In a country where the idea of a woman’s sexuality is a repressed one, and where having desires is supposed to be the domain of men, her novel broke several stereotypes. The women in Aranyani’s short stories belonged to backgrounds as diverse as maid servants to students studying abroad to housewives and pregnant women, all with one thing in common. They were not submissive, unafraid to fulfill their fantasies and were in complete control of their desires; prompting curiosity about their generation — whether the stories were all fantasy or inspired by real life.
“I think it was a fair combination of the two: documentation, first person narratives, stories from people I know as well as my own imagination tied together to paint the nine portraits of the book that bring in different aspects of Indian women’s sexuality, spanning early adolescence, marriage and pregnancy, urban and less-urban backgrounds.”

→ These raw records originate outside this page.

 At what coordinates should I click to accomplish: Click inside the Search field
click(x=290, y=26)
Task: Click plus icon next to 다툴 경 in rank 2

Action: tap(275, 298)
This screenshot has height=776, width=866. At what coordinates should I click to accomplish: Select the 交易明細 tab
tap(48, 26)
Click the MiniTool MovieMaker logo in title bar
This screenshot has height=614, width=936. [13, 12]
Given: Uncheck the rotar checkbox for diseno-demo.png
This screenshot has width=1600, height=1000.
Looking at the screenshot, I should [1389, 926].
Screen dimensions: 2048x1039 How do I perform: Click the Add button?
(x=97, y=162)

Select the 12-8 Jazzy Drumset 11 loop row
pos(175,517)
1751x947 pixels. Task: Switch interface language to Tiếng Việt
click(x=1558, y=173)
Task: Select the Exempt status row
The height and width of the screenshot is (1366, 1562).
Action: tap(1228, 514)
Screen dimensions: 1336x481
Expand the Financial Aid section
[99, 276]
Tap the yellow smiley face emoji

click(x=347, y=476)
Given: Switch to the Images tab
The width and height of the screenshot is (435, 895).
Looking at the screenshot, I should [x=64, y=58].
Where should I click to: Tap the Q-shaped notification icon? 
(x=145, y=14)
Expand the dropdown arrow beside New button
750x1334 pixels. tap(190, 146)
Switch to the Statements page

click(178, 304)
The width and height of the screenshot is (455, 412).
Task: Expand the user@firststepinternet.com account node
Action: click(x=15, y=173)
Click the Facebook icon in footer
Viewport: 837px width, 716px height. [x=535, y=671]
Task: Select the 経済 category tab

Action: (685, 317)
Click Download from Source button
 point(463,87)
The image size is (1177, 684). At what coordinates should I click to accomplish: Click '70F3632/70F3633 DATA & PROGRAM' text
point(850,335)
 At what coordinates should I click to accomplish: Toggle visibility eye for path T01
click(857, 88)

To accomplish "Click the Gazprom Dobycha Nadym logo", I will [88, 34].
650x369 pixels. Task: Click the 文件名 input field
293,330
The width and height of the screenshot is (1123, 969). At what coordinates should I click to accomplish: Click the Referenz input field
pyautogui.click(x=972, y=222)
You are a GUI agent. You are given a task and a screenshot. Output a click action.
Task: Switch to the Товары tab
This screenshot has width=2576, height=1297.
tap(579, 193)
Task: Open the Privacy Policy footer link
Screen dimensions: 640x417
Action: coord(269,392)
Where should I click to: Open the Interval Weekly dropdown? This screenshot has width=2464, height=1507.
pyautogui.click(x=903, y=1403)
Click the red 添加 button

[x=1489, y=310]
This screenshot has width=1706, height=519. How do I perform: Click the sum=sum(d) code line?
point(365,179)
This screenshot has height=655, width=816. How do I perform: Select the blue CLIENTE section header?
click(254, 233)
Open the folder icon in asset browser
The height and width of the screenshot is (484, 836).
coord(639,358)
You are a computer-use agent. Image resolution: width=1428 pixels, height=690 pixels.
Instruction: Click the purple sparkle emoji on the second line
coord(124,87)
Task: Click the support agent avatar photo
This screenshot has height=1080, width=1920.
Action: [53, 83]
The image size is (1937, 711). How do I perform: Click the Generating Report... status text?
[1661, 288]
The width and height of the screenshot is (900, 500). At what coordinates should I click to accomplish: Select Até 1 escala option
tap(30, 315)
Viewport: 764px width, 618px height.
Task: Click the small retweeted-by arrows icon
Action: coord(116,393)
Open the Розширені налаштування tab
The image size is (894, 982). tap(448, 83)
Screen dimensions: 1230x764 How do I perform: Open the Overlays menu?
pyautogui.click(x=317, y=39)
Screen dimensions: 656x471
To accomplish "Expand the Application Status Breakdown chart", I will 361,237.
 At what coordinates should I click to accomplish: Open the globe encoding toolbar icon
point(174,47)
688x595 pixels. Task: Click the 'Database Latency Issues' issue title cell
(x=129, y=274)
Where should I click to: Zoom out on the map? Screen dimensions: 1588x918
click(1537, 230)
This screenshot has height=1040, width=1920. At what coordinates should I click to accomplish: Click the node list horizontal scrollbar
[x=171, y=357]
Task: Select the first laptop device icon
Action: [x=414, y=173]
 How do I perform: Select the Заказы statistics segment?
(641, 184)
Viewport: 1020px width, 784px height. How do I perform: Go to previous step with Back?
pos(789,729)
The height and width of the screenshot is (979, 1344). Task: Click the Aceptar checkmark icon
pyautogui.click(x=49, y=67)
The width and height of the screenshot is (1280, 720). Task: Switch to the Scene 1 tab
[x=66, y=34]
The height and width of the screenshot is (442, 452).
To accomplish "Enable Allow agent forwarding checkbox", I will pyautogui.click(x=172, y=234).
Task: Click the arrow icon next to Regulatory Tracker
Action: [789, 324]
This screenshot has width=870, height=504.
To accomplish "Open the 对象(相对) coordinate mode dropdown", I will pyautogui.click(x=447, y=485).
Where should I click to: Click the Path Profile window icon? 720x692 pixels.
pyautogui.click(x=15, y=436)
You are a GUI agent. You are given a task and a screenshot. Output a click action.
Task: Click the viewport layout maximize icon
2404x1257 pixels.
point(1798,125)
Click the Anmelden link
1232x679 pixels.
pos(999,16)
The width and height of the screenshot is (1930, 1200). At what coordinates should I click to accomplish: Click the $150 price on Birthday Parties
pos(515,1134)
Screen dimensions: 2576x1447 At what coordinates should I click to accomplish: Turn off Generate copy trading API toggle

Considering that any conversation revolving around sex in India is still treated in a manner best described as cloak-and-dagger, it was not surprising when Aranyani chose to go with a literary double. “I carried the pen name out of a wish for protection from the judgement from family and professionals who might be upset and critical about the explicit sexual content,” says the author.
Her decision, therefore, to come forth in public was an unexpected one. She explains that it was akin to having a maternal feeling, but for her book. “I like to make the analogy of a mother who gives her child up for adoption out of some kind of shame, that her family and colleagues will judge her. Then, when she sees her child walking alone in the world, she is taken over by maternal feeling and wants to embrace her child publicly regardless of the consequences.”
But how did her loved ones react to her revealing her identity? “Let’s say that everybody went a little further with the initial stand that they took: those who have been enthusiastic and supportive all along have been even more so and the naysayers are even more upset, hurt and angry than ever before, ” she states.
Some stories in A Pleasant Kind Of Heavy... overtly explore homosexuality, which prompts her to bring in the recent decision to criminalise the same. “It’s not just women’s sexuality that is repressed and the decision on IPC 377 shows that. I’m glad that several of my stories treat lesbian/gay encounters.”
The author maintains that she is against the increasing commodification of sex when she says, “I’m not too keen on watching objects, male and female, having sex. My interest is not solely in physical orgasm, which is the goal of pornography. I’m interested in all kinds of longings that get realised through sex and I try to provoke questions about what is really happening in the act of sex.”
Where years of indoctrination and social conditioning may prohibit women to act on their desire for sex, Aranyani ended her session at the literary festival by stating that she hoped the book would help women explore their own sexuality. “Becoming more comfortable with sex is a gradual process and at the heart of it is accepting ourselves and ideas about ourselves that are in exile.
It’s always a work in progress but the good news is that it can be pretty interesting to meet yourself... in bed.”